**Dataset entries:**
☆ ☆ ☆ ☆ ☆

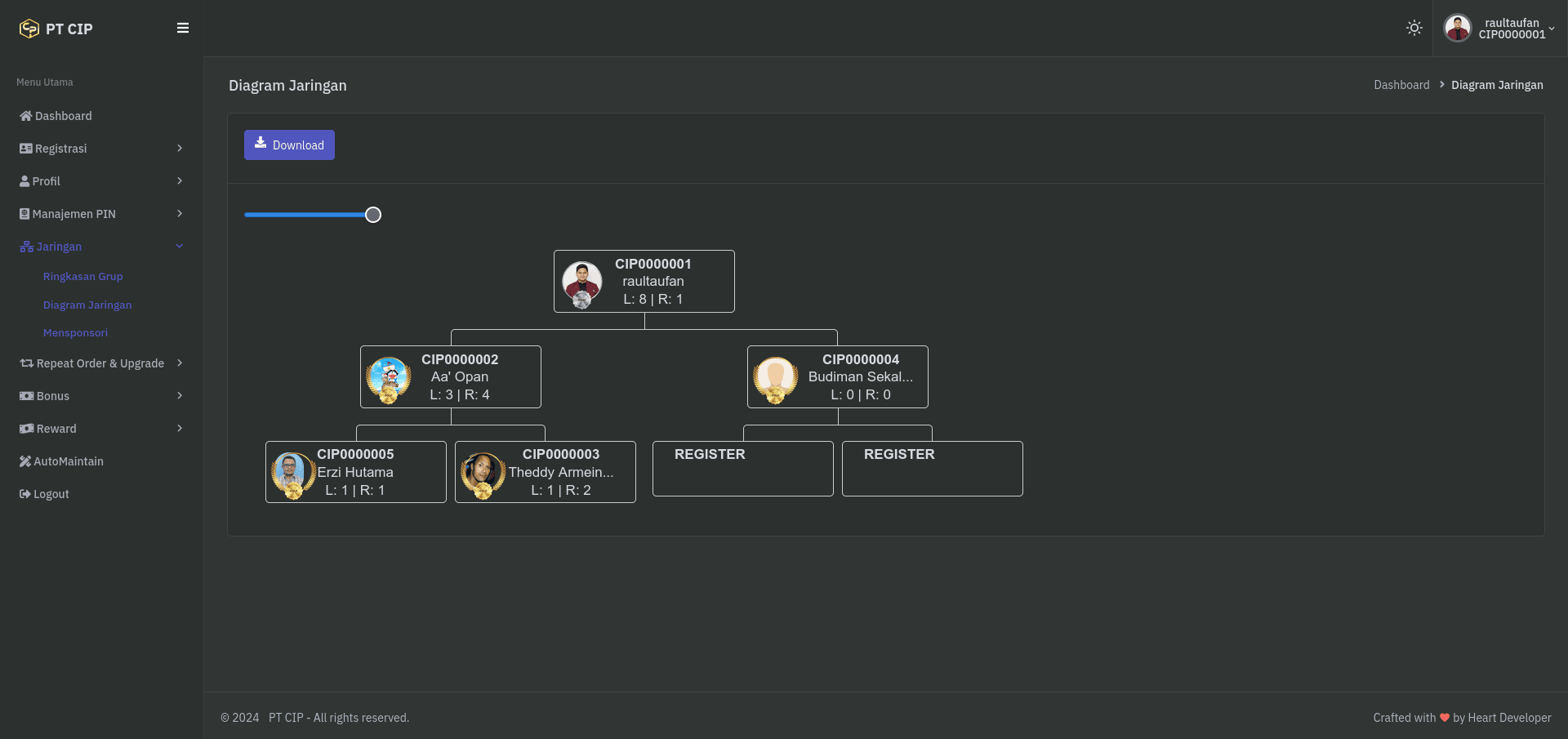This screenshot has height=739, width=1568.
Task: Expand the Registrasi menu chevron
Action: [180, 149]
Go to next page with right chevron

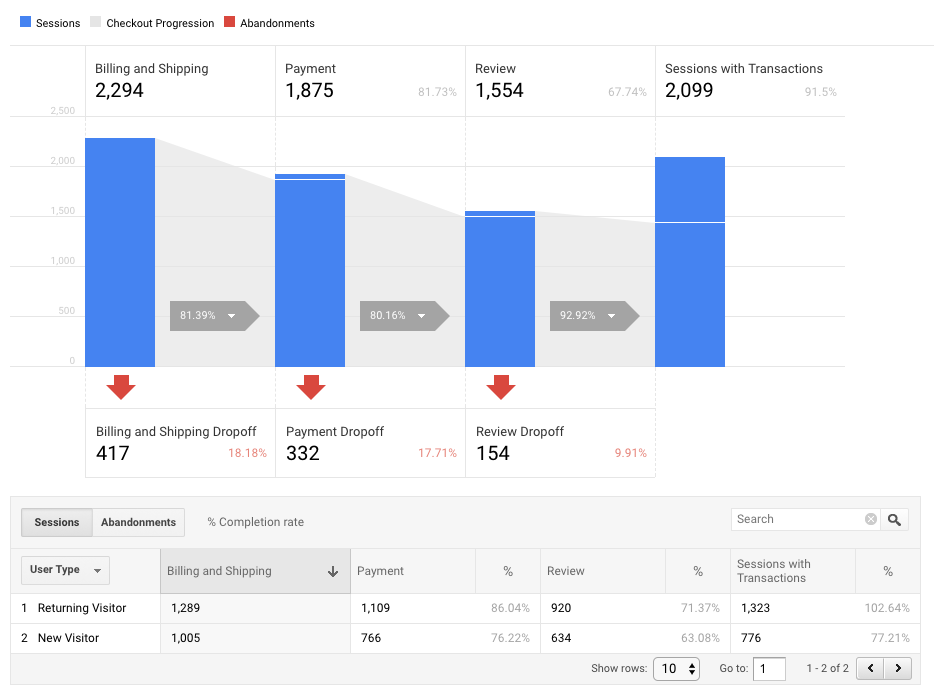click(898, 668)
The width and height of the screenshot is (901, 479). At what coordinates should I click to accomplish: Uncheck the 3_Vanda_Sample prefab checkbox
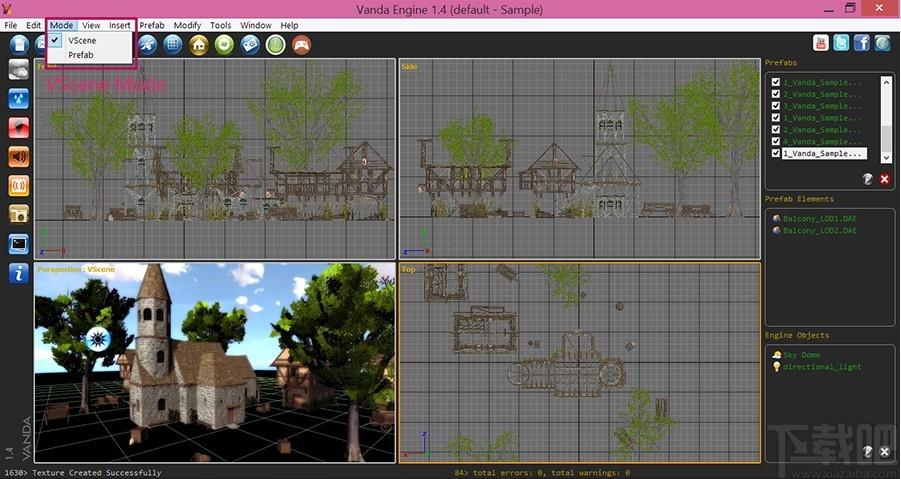click(776, 106)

☆ ☆ ☆ ☆ ☆

**WHAT IS REQUIRED:** Using the records above, copy exactly and only the lines from the line with "The width and" through the end, both included; leave every picture out.

**ANSWER SECTION:**
The width and height of the screenshot is (901, 479). At what coordinates should I click to accomplish: Uncheck the 3_Vanda_Sample prefab checkbox
click(776, 106)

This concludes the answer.